Let's Encrypt to work around *mixed-content* issue in a webinterface for remote control


Hi there,

our open source software provides a service that enables the user to remote control our desktop application through a web interface. The traffic is either tunneled through our servers or is established via a direct connection to the lan/wan IP of the user.

We are looking for a solution to also enable direct connections in the https context.
There are two problems at the moment. Either the http connection is getting blocked due to “mixed-content” or the browser wants the user to accept an exception on every ip:port variant for the self signed certificate. So after each IP change, the user would need to accept the self signed certificate again and again.

Since we do not rely on SSL for security/encryption/authenticity because we use our own technology layer on top of the http protocol, our current approach is to use a wildcard certificate that we want to deploy together with our software. At the moment, we’re discussing this approach with our certificate provider. We are very aware of the risk of a possible Man-in-the-Middle attack when the private key is bundled with the application, but since we have our own security/encryption/authenticity layer on top, this is not a problem in our use case.

We would like to discuss the possibility to use “Let’s Encrypt” to provide a custom certificate for each running instance of the application.
This would either require wildcard support for “Let’s Encrypt” or at least 2 different certificates per running instance for lan/wan mode.
Our service is currently still in the beta phase, but we would already require about 30-60k certificates.

It would be nice to get in contact with someone that is able to provide feedback/help with this.

Best regards
Daniel Wilhelm


Would be nice to get some feedback from staff!?


Well, without knowing what your project is actually about I won’t say something like “funky software design” and “there has to be a way better way” :smiley:

This sounds like it would be a huge strain on the letsencrypt servers with maybe next to no benefits to the users at all.
I suggest you explain your project better (link to it?) if you want a bigger response.

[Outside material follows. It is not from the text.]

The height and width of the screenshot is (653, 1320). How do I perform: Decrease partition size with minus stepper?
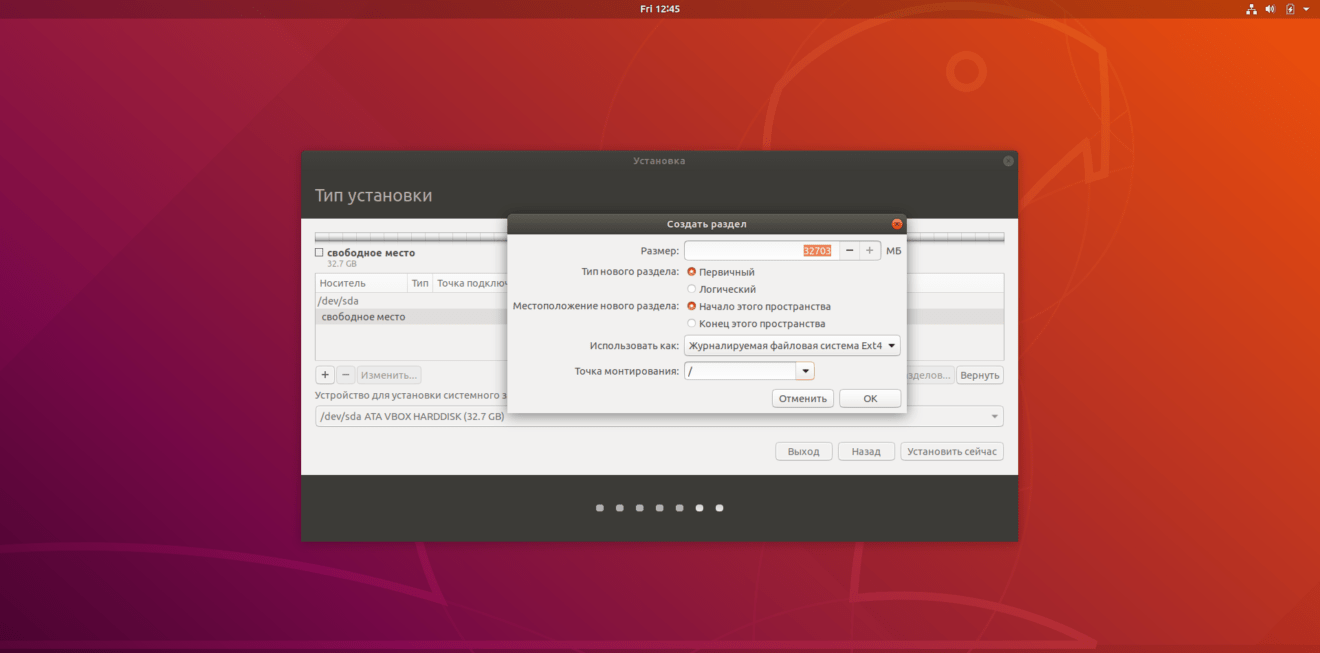(849, 250)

Hmm…What exactly is unclear about the project? :slightly_smiling:
Our software allows our customers to access their home desktop computers from anywhere. The traffic is either tunneled through servers or directly connected to the home destop computer. Tunneling through our servers increases latency and reduces speed while a direct connnection will always win in terms of latency and speed.
The main issue here is that a https website no longer can talk/access non https content (mixed-content blocking).
This issue is valid for every software where a websites wants to access content on dynamic IP’s. Using self signed certificates on the home computer is no solution, because the customer would have to add an exception for the certificate every time his IP changes. Self signing does not support wildcard certificates because browser always only add an exception for hostname:port. That’s why we thought about using Let’s Encrypt for the home computer site to dynamically create certificates that are valid in browser.

Just to make it clear, we are trying to find a good solution to enable https in a dynamic IP environment.


You cannot get LE certificates on just IP addresses - they have to be hostnames. Therefore, you’d have to assign a DDNS hostname for every of IP address of your clients. Therefore, you could just as well point a subdomain in your domain (that has a wildcard certificate) to your client’s IP address with a short TTL.



[quote=“Jiaz, post:1, topic:9467”]
…our current approach is to use a wildcard certificate that we want to deploy together with our software…[/quote]

Please read my first post (again), thanks!

We would like to use Let’s Encrypt to avoid compromising the private key by bundling it within our application.
With help of Let’s Encrypt each customer would be able to generate his/her own certificate.
At this moment (we are still in beta stage) this would already require about 50-60k subdomain certificates.


Hmm, for a moment I assumed that the traffic is passing through your servers. I was wrong then.

Considering that each client software would request that certificate from their device, the 50-60k subdomain certs would be split among 50-60k distinct IP addresses. I guess LE quotas wouldn’t limit that but I’m not the authority to speak here.